No. That call belonged to Saleh Kabeer, and Sarhan did not feel like phoning him to ask whether Kabeer would mind losing another soldier on this day when one had already been
slain.
He heard the local flunkies coming back, talking among themselves. He called them to the parlor where he stood with Libdeh, waiting until all of them were present. Reaching casually for the pistol wedged beneath his belt in back, he said, “Just one thing before we—”
With a crash of thunder, something struck the house, exploded, and immediately filled the room with smoke.
* * *
GRIMALDI WAITED FOR the RPG blast, crouching in darkness near the north side of the house while Bolan took the south, or front. He didn’t see the rocket fly, streaming its tail of fire, but there was no doubt when it struck, a clap of thunder rolling out beneath a clear and starry sky.
There was a broad glass sliding door on his side of the dwelling, light behind it, even though the drapes were closed. He saw them ripple with the shock wave from the blast, approaching swiftly with his AKMS at the ready, finger on the trigger, even though they taught you otherwise in boot camp. Why waste half a second when it meant the difference between surviving and a cold hole in the ground?
Grimaldi reached the sliding door and tried it, crouching lower just in case someone was waiting on the other side. It moved, rolling along its tracks without a hitch, and he allowed himself a feral grin before he slipped inside, letting his carbine’s muzzle part the drapes ahead of him.
It was supposed to be a rec room, he supposed, though it contained no evidence of any games: no billiard table, table tennis, barely any furniture at all. Wires dangled listlessly from one wall, where faded paint revealed the outline of a flat-screen television hanging, once upon a time.
“Clear,” Grimaldi advised himself from force of habit, not quite whispering. He headed for a doorway opposite the sliding glass behind him, where he heard men’s frightened, angry voices, separated from him by a wall or two.

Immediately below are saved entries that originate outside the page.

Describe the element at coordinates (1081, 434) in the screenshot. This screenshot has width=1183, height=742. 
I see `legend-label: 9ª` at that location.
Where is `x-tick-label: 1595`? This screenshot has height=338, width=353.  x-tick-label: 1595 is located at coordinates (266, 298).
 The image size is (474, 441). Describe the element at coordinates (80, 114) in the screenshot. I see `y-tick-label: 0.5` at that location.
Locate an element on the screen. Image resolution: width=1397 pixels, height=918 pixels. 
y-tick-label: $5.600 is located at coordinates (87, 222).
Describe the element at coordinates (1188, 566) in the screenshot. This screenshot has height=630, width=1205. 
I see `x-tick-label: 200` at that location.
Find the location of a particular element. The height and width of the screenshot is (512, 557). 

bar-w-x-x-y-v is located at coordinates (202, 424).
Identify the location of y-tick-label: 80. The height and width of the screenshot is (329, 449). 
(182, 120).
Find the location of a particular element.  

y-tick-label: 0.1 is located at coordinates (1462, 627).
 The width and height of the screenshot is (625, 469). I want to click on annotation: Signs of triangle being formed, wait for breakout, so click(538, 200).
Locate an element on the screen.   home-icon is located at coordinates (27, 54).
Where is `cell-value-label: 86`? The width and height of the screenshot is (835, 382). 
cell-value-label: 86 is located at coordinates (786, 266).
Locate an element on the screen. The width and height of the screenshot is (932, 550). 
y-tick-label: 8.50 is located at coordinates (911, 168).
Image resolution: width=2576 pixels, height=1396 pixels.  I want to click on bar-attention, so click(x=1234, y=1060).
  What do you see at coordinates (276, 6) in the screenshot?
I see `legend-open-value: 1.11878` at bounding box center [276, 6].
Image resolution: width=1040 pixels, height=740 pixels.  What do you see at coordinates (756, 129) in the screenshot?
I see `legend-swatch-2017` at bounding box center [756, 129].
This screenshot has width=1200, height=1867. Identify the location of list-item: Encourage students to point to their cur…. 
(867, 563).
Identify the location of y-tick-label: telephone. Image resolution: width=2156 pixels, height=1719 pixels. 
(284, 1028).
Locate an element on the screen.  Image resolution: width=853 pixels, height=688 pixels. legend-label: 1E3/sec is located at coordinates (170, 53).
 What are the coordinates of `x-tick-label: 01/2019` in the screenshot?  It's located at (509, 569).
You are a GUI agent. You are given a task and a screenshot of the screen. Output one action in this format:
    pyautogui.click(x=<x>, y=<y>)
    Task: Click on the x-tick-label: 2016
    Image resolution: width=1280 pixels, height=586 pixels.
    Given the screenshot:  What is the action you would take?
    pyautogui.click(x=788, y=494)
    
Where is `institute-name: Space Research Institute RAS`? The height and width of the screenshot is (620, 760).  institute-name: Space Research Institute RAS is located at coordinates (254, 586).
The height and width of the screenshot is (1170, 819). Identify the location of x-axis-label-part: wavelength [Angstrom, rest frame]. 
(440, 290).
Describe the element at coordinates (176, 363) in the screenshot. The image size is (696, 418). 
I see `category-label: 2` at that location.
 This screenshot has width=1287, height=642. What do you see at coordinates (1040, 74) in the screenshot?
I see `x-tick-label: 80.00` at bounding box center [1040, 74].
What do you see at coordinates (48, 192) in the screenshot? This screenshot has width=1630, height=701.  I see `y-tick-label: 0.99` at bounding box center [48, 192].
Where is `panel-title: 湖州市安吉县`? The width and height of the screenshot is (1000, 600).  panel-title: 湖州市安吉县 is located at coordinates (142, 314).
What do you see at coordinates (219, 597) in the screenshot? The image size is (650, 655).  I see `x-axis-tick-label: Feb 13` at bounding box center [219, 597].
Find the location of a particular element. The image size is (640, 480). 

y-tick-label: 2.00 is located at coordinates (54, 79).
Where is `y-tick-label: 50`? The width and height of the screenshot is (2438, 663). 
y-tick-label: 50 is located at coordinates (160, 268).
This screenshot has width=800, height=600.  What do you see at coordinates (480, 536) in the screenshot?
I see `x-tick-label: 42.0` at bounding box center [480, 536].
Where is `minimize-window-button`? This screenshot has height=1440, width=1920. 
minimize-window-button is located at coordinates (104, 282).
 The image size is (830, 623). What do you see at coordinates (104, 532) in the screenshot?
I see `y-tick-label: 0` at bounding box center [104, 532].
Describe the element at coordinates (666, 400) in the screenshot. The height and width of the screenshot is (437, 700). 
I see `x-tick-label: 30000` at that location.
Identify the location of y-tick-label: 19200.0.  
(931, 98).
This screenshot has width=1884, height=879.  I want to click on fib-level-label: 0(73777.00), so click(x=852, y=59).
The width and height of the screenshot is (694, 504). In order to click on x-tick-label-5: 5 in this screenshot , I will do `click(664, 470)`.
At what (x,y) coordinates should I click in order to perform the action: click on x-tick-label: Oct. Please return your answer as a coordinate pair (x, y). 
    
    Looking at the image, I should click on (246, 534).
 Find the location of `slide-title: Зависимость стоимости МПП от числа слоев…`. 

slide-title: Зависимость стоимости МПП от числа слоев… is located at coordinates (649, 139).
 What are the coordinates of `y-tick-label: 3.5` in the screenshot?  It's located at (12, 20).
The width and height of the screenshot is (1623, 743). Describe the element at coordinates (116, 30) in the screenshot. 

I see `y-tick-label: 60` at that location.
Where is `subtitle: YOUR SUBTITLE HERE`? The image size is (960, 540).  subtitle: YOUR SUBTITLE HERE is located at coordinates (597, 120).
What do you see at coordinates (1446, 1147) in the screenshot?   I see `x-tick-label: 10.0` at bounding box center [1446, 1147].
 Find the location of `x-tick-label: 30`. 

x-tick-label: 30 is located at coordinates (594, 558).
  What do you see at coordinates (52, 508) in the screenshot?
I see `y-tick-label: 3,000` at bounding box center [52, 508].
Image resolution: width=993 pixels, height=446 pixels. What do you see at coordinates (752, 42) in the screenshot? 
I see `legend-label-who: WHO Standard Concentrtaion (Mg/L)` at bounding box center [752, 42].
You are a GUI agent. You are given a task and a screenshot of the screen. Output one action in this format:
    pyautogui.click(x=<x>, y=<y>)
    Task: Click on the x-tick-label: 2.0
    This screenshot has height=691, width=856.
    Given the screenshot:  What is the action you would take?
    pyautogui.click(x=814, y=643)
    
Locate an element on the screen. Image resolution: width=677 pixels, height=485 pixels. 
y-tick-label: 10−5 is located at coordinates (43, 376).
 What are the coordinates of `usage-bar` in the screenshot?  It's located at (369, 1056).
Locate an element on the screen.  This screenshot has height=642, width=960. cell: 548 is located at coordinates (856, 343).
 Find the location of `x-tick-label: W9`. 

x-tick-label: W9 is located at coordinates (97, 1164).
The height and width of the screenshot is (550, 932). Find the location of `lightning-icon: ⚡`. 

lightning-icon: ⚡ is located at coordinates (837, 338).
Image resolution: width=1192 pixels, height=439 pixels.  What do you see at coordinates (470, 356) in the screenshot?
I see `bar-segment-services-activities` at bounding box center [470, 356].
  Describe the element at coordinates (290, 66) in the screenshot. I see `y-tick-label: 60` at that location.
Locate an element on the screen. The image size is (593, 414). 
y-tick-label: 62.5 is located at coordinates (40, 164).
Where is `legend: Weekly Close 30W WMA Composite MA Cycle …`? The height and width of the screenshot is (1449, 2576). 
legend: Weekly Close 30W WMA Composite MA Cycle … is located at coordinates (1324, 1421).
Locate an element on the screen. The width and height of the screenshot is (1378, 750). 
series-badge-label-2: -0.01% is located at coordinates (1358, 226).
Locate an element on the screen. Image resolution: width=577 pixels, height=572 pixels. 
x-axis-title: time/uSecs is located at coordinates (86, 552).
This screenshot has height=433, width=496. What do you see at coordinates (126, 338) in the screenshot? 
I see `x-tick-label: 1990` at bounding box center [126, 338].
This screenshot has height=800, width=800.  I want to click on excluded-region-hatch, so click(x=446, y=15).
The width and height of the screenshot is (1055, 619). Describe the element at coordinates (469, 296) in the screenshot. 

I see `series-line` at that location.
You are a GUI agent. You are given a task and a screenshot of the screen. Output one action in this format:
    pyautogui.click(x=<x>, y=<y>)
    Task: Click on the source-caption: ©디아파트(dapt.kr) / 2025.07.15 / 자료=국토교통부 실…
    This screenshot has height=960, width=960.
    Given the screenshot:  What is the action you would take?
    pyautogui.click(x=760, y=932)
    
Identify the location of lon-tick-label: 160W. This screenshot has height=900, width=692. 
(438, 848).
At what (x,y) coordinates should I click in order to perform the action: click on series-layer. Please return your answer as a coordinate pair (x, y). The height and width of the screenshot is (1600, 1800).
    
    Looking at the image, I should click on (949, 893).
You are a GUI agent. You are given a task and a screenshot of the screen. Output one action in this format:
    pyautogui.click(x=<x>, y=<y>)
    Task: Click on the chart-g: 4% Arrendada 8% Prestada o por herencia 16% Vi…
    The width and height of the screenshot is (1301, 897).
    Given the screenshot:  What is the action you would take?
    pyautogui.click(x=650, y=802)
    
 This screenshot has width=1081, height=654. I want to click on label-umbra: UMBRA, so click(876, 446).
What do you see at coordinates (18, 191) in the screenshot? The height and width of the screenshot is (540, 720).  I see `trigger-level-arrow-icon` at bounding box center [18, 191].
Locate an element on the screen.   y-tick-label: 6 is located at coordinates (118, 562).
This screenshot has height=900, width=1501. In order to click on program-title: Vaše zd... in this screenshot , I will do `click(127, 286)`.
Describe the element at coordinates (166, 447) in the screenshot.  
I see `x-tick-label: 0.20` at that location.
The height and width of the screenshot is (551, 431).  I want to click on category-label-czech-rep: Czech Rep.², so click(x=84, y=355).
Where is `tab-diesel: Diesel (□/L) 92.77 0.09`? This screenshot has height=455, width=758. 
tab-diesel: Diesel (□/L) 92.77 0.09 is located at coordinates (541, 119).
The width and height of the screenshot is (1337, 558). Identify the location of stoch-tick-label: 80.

Grimaldi had the face shots of their targets memorized, had pictured Bahjat Libdeh with his patchy beard as soon as Bolan spoke the killer’s name. If there were other members of God’s Hammer inside the house, he’d know them, too, as soon as he laid eyes on them.
And he was hoping that he saw them first.
Grimaldi edged into the hall, turned toward the voices, then picked up his pace as gunfire echoed through the house. Was Bolan inside now, or were the occupants firing at phantoms? Either way, the noise marked their position for Grimaldi as he closed in, going for the kill, just as a second detonation shook the house.